April 1 - Will IATA Comply With Data Privacy Obligations Under New EU CRS Code of Conduct?

Prominent MEP Demands Answers

BTC Calls On IATA to Come Clean

Brussels, Belgium, 1 April 2009 – Business Travel Coalition (BTC) today called on International Air Transport Association (IATA) to finally make clear its intentions regarding compliance with data privacy obligations under the new European Union’s Computerised Reservation System (CRS) Code of Conduct that went into effect on 29 March. Article 7.3 of the new Code mandates that the identity of travel agencies be masked in market intelligence products offered to airlines except in the case of travel agencies who have consented to the disclosure. Importantly, Article 11.5 of the new Code prohibits in all cases including in such market intelligence products any information that would identify the corporate purchaser of air travel. In the face of IATA’s refusal to confirm that it will comply with these two mandates, there is a gathering storm of outrage across Europe regarding IATA’s seeming indifference to the law and travel industry concerns.

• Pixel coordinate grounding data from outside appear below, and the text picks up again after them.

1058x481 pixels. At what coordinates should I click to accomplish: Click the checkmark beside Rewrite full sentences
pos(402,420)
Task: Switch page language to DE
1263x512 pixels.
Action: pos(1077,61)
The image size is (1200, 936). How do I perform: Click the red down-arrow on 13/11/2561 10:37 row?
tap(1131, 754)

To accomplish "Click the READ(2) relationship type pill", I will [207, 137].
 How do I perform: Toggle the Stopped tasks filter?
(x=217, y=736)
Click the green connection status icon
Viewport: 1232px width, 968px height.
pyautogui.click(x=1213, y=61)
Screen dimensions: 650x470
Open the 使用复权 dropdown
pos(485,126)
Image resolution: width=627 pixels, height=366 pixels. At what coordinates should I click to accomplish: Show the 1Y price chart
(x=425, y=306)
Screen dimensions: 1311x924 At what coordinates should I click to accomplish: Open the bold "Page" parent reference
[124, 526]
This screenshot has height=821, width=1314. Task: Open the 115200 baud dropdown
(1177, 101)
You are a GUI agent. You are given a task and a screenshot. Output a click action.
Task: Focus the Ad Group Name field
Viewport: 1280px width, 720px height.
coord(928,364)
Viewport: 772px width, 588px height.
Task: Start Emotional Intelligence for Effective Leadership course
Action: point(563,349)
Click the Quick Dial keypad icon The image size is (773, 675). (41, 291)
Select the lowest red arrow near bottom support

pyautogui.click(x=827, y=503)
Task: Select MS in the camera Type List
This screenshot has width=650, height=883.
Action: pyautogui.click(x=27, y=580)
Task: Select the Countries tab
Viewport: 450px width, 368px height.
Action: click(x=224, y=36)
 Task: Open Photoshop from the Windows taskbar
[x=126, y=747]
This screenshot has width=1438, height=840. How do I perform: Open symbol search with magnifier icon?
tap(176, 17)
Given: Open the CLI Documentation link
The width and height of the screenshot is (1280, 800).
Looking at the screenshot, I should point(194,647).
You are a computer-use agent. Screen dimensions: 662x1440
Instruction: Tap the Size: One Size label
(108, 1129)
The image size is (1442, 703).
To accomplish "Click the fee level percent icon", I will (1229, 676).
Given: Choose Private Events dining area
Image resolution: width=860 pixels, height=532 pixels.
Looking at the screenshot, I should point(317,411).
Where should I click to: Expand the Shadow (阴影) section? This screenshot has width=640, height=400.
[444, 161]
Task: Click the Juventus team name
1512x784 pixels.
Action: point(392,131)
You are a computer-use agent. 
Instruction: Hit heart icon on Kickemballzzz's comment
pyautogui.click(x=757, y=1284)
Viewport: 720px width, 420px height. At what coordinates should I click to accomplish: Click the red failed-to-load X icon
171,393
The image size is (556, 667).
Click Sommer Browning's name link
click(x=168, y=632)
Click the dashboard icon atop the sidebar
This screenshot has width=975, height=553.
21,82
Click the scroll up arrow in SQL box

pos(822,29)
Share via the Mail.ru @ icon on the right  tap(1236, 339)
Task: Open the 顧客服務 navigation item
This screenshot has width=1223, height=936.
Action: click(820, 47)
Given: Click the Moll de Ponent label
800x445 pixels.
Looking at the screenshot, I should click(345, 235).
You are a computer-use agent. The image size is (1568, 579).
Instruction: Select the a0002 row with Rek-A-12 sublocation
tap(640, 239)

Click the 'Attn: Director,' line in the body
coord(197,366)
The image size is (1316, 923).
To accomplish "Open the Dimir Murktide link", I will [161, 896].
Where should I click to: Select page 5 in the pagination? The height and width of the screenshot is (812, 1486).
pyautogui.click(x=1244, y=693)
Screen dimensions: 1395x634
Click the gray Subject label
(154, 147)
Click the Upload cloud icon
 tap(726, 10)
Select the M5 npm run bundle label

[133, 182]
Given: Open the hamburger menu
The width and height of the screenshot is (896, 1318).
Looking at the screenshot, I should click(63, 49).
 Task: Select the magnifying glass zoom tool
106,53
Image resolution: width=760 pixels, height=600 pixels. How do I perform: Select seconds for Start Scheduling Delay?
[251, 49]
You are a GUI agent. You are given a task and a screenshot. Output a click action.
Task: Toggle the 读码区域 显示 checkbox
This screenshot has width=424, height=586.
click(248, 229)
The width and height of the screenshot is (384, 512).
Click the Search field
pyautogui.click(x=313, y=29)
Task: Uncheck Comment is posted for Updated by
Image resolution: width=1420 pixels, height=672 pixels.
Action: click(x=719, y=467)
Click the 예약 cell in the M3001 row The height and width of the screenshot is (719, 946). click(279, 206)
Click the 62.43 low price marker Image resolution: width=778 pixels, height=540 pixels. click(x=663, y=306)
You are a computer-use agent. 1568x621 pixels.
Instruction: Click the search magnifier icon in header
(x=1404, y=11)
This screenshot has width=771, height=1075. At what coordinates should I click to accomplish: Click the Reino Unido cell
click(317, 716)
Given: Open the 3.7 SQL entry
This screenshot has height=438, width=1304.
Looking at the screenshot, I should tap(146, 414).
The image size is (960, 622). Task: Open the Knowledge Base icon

Now prominent MEP Brian Simpson, who was deeply involved with revising the Code, has weighed in transmitting probing questions to DG TREN:

1. Can the Commission confirm that IATA believes that airlines are not covered by Article 7.3 of the above legislation relating to the disclosure of travel agent identity in all marketing, booking and sales data products?

2. Further can they confirm that IATA has informed the Commission that it will refuse to mask the identity of individual travel agencies in those products even if IATA does not have the agencies specific consent to have their identity revealed in IATA's data products (called by IATA Passenger Intelligence Services [PaxIS] )?

3. Thirdly will the Commission confirm that only agreements in regards to the rights of anonymity protected by Article 7.3 made after March 29th 2009 will be valid and what does the Commission intend to do to ensure IATA conforms to the law?

BTC calls on IATA to shortcut this process and simply answer the questions: “Will IATA mask all corporate identities in PaxIS, yes or no?  Will IATA mask all travel agency identities in PaxIS except for travel agencies who have expressly consented to have their identity disclosed, yes or no?”

BTC chairman Kevin Mitchell stated, “There is more at risk than a ten-percent fine of IATA’s annual revenue for violation of EC regulations. In contravening the intentions of the European Parliament, IATA places at risk airlines’ growing wish list in Brussels such as relief from airport use-it-or-lose-it slot rules. The powers of EU Parliamentarians cannot be underestimated; they are elected by Europeans and act as the vigilant guardians of the welfare of all citizens of Europe rather than just special interests.